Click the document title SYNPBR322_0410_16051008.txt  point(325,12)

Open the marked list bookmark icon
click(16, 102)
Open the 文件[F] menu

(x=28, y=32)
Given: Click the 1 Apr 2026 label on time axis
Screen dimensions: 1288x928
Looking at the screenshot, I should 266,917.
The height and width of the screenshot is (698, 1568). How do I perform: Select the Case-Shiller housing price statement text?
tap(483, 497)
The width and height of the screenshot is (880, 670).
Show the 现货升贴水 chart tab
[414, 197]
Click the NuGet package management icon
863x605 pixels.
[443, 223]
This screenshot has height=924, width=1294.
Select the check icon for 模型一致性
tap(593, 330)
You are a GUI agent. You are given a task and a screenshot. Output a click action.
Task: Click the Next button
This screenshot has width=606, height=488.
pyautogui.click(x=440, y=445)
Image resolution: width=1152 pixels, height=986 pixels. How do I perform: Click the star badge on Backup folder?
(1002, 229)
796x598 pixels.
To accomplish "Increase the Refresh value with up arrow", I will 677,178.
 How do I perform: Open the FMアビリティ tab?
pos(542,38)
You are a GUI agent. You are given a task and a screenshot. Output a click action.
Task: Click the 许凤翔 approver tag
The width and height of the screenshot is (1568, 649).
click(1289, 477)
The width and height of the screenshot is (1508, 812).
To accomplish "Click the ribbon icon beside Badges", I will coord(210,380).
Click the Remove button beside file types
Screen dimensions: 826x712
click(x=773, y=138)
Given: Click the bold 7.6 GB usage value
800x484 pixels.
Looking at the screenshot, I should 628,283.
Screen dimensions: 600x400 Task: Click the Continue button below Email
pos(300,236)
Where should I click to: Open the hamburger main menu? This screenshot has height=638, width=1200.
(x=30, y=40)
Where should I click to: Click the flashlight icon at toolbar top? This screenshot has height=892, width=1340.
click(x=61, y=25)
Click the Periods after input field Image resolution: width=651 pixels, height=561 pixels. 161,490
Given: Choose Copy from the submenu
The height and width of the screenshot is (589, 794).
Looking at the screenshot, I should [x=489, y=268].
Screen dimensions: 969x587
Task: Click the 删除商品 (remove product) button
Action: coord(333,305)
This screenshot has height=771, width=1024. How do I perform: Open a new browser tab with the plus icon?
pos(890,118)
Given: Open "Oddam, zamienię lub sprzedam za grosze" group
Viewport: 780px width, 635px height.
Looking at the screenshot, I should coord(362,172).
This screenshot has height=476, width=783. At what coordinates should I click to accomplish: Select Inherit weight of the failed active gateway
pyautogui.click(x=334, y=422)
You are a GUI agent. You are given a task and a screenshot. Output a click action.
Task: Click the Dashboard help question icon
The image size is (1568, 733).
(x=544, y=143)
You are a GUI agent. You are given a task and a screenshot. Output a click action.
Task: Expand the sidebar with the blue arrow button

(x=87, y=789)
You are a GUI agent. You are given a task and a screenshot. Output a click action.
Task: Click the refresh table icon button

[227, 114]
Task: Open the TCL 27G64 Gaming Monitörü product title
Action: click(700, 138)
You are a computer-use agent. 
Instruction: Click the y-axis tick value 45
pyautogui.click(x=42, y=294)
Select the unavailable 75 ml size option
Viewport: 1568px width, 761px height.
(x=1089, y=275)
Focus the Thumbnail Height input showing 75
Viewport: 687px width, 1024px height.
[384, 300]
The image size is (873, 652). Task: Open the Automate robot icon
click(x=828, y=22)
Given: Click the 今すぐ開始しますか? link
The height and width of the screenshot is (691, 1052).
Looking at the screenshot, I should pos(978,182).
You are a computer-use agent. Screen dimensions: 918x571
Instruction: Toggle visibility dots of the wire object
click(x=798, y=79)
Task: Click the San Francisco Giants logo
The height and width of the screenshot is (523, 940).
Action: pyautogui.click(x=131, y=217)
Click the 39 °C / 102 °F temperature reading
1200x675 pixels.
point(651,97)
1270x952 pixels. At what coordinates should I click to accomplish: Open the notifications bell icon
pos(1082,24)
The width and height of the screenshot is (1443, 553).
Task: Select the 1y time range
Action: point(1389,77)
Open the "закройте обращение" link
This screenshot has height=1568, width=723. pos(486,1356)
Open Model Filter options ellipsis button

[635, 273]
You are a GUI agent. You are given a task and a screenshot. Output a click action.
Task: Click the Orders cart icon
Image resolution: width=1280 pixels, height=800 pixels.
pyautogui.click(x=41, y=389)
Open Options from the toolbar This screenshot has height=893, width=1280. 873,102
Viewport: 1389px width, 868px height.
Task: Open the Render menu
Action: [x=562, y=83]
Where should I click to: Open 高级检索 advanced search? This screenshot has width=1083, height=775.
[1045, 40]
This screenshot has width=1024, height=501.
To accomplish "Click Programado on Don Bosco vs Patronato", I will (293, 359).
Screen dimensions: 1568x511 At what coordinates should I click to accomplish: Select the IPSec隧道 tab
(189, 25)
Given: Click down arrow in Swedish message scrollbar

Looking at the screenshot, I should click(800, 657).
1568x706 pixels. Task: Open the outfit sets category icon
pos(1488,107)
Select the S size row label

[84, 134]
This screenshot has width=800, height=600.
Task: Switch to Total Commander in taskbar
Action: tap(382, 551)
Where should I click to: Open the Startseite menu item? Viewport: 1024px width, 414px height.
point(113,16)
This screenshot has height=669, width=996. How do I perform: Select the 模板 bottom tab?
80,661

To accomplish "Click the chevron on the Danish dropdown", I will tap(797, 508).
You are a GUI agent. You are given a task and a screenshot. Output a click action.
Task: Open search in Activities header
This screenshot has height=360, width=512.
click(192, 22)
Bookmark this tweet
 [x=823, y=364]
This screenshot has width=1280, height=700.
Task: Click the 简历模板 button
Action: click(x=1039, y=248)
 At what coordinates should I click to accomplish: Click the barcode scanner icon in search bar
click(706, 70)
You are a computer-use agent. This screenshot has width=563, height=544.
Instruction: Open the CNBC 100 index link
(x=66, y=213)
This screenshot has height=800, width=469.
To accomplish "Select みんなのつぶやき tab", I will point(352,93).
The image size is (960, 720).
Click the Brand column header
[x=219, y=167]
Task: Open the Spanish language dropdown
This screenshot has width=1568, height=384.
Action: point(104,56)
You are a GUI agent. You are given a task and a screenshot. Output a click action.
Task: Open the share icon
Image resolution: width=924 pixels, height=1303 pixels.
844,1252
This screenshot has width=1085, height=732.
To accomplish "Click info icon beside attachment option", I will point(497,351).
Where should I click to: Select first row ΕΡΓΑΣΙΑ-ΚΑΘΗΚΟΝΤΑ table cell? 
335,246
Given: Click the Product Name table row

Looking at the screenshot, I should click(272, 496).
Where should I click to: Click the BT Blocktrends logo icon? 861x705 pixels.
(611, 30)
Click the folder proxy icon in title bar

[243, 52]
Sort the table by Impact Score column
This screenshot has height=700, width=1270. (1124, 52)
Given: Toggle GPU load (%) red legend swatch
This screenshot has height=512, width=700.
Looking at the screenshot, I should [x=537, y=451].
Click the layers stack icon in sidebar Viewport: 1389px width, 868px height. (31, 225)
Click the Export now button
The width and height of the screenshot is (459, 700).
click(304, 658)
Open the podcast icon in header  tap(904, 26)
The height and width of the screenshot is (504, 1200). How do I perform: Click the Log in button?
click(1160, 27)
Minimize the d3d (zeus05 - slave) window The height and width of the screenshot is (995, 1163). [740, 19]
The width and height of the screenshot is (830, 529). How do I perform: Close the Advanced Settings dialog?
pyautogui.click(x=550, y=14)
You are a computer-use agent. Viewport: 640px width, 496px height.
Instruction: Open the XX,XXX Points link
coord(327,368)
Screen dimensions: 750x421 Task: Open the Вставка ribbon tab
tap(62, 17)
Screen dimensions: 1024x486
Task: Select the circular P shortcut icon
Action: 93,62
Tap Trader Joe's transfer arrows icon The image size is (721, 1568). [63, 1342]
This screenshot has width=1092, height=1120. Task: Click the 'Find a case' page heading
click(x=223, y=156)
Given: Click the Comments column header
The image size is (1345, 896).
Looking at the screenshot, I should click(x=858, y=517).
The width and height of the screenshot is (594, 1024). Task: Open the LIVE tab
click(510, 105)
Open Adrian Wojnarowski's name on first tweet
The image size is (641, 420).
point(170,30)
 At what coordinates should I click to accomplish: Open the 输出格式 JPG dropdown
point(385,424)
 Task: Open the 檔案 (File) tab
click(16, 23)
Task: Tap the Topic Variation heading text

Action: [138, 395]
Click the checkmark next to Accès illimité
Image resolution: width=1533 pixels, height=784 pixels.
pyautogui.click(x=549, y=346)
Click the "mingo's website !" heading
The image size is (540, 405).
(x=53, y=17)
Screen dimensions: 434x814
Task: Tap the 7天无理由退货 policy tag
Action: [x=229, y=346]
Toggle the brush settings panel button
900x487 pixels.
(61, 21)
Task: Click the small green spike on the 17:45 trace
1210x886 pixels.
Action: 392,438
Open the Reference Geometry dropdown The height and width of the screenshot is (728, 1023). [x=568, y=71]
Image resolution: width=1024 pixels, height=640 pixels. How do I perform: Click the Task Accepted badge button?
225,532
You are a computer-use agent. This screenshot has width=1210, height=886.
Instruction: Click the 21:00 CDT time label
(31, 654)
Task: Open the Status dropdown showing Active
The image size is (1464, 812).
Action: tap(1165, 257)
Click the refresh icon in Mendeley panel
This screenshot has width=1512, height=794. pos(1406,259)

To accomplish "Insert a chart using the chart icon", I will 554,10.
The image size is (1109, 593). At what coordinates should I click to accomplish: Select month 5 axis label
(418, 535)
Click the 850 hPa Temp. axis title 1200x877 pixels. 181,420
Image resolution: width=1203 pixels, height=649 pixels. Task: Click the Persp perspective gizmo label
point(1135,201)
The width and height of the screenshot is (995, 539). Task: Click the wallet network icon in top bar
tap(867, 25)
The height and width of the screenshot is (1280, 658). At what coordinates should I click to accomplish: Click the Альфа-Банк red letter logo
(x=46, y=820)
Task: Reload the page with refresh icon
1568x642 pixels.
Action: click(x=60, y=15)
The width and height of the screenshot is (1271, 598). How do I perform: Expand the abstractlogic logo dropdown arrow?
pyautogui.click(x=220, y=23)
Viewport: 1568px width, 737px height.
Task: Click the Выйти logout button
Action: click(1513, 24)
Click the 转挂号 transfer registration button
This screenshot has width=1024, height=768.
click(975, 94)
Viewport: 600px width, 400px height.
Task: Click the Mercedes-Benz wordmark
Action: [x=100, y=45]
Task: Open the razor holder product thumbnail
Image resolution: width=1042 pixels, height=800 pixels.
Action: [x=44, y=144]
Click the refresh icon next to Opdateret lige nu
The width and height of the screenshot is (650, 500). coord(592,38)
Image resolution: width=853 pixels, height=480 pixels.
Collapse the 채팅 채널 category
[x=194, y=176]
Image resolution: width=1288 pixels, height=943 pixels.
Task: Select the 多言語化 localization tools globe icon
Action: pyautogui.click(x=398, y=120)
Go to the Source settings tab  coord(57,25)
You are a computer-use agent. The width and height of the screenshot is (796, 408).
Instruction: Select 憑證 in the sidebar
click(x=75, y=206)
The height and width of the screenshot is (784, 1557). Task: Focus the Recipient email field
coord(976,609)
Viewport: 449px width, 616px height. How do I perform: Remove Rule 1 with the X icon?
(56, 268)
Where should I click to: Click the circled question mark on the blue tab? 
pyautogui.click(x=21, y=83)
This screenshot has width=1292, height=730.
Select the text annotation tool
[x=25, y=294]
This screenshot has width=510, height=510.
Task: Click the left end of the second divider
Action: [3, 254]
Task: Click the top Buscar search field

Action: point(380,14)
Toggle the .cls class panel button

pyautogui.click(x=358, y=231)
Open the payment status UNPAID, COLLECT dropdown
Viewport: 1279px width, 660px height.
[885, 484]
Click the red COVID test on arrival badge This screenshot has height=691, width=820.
++++++++++++++++++++
» TRY IT
The word "will" appears in some lines of the data. Copy every one of those lines.

» OUTPUT OF THE TASK
To accomplish "Increase the Refresh value with up arrow", I will 677,178.
To accomplish "Click the ribbon icon beside Badges", I will coord(210,380).
To accomplish "Click Programado on Don Bosco vs Patronato", I will (293, 359).
To accomplish "Click the chevron on the Danish dropdown", I will tap(797, 508).
To accomplish "Select みんなのつぶやき tab", I will point(352,93).
To accomplish "Click info icon beside attachment option", I will point(497,351).
To accomplish "Insert a chart using the chart icon", I will 554,10.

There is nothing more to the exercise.